Science, Politics, Societal Networking, collaboration, idea-sharing: conscious beings putting their brains together to address some of the world's major problems. NASA's already sorrowfully small operations budget is likely to be slashed again, if the political climate gets any worse for science. If that happens, then the privatisation of space exploration is an actual likelihood. If our world is fractured, there are definitely some flowers growing from the cracks, and some of our best media reflect those flowers.
The shows I mentioned above look to the future, look to intense co-operation, and they say, “Yes.” They say “explore,” they say “prepare,” they say “adapt, change, grow, be better, become more, and work together." Because there will be people who don't understand working together, who don't understand the idea that everyone can win, and they're going to try to fight you. You have to be prepared to fight back, but from their blindspot: bring them to the table, sit them down, and be prepared to teach. Most importantly, be prepared to learn.

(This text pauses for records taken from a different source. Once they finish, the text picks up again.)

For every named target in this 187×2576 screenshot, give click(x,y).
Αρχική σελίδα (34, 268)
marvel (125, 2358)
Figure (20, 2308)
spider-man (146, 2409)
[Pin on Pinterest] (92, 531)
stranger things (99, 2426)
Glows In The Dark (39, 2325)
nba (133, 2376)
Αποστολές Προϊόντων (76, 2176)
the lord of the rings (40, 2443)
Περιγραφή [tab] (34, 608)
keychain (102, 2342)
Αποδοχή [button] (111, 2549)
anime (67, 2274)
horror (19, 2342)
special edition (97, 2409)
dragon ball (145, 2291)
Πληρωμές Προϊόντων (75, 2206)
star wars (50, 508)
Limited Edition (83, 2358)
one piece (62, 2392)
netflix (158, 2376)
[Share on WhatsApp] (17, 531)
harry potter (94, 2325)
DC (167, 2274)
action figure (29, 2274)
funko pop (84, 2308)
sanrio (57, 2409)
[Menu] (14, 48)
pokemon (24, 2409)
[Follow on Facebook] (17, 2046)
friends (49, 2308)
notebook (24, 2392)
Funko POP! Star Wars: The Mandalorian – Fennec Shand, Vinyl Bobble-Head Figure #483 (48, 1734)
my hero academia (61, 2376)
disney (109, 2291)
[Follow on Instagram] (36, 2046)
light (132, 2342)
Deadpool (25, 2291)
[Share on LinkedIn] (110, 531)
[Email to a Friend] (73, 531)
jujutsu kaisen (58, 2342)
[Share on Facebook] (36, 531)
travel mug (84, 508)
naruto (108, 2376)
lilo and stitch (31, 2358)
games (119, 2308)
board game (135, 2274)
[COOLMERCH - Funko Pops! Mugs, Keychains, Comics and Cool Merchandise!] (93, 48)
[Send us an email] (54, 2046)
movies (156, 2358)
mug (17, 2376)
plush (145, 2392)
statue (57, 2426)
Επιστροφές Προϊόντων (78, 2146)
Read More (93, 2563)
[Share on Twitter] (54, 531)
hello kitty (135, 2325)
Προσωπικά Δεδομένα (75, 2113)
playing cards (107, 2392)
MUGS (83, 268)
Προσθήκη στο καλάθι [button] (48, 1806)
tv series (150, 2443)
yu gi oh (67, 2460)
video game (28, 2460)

I want you to take a look at work being done in autonomous created intelligences; look at the advances being made in cybernetics/bio-mechanics and genetic engineering. Look at space. Don't you want to be there, when these things are realised? Don't you want to have a say in how they're realised. Because they're all coming — in fact, they're all already here.
All we get to do now is decide if we want to approach them in terror, waving a torch and pitchfork, ultimately getting mowed down for our efforts, or if instead we want to engage them with an enthused-if-cautious curiosity. Do we want to walk smiling and alert into the rest of this century and beyond, or do we want to huddle in fear as it washes over us like a horde?